Under the Act, in June 2020, the Homeland Security Bureau designated Chinese companies Huawei and ZTE as national security threats to the integrity of our communications networks and prohibited the use of Universal Service Fund support to any company using equipment from those companies.
Last December, Homeland Security published the Covered List, which identifies “covered” equipment and services that pose an unacceptable risk to national security or to the security and safety of U.S. persons. Only Congress or another government agency can determine which equipment and services are on this list. Currently, the list includes equipment and services from five Chinese companies:
As mentioned above, telecommunications equipment produced or provided by” Huawei Technologies Company or ZTE Corporation, or their respective subsidiaries and affiliates are banned.
Also banned are video surveillance and telecommunications equipment produced or provided by” Hytera Communications Corporation, Hangzhou Hikvision Digital Technology Company, or Dahua Technology Company, or their respective subsidiaries and affiliates.
While these actions were clearly needed, the FCC plans on taking two new steps to protect U.S. telecom networks from harmful interference from foreign actors at its upcoming June 17, 2021, meeting. Here it gets a little technical.
First, in a Notice of Proposed Rulemaking (NPRM) in Docket No. 21-232, the Commission will seek industry comments on a proposal to prohibit all future authorizations for equipment on the Covered List, including equipment subject to its own certification and all “Supplier’s Declaration of Conformity” processes associated with equipment authorization. The goal is to “establish a clear prohibition on authorization of any covered equipment in our equipment authorization process regardless of the process to which that equipment is subject.”
The agency seeks comments on whether to revise its rules on equipment currently exempted from the equipment authorization requirements to no longer permit this exemption for equipment on the Covered List. According to the Commission, exempt devices generate such low levels of RF emission that they have virtually no potential for interfering with authorized radio services, however, they could still increase security concerns if they are used with covered equipment.

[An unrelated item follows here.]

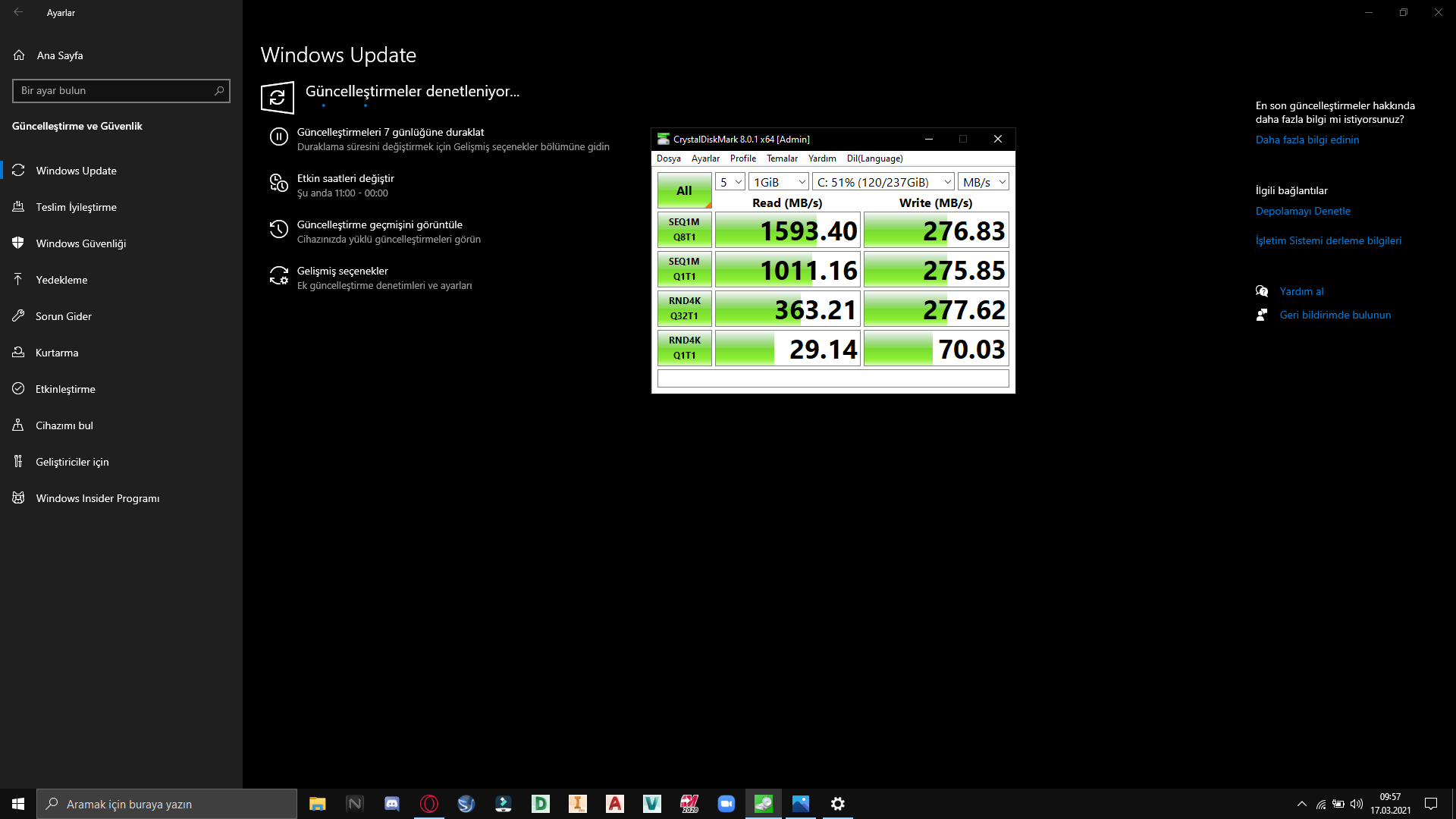Click the update history icon
This screenshot has height=819, width=1456.
(278, 229)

Additionally, the FCC seeks comments on whether to revoke authorizations that previously have been granted for equipment on the Covered List.
Finally, the FCC proposes to require applicants who wish to participate in future Commission auctions to certify that their bids do not and will not rely on financial support from any entity that the Commission has designated as a national security threat to the integrity of communications networks or the communications supply chain. The Commission seeks comments on this proposal.
At its June meeting, the Commission is also planning on issuing a Notice of Inquiry (NOI) in Docket 21-233 in which it asks the industry how it can leverage its equipment authorization program to encourage companies manufacturing equipment that connect to networks in the U.S. to consider cybersecurity standards and guidelines. If you tried to get gas recently you know how important it is to protect our networks and supply chain from hackers. Heck, the country may even be about to suffer a meat shortage due to lax cyber security!
The industry deadline for filing comments about either the NPM or NOI will be 30 days after each appears in the Federal Register. Obviously, all companies should stay on top of these proceedings to ensure we protect our networks.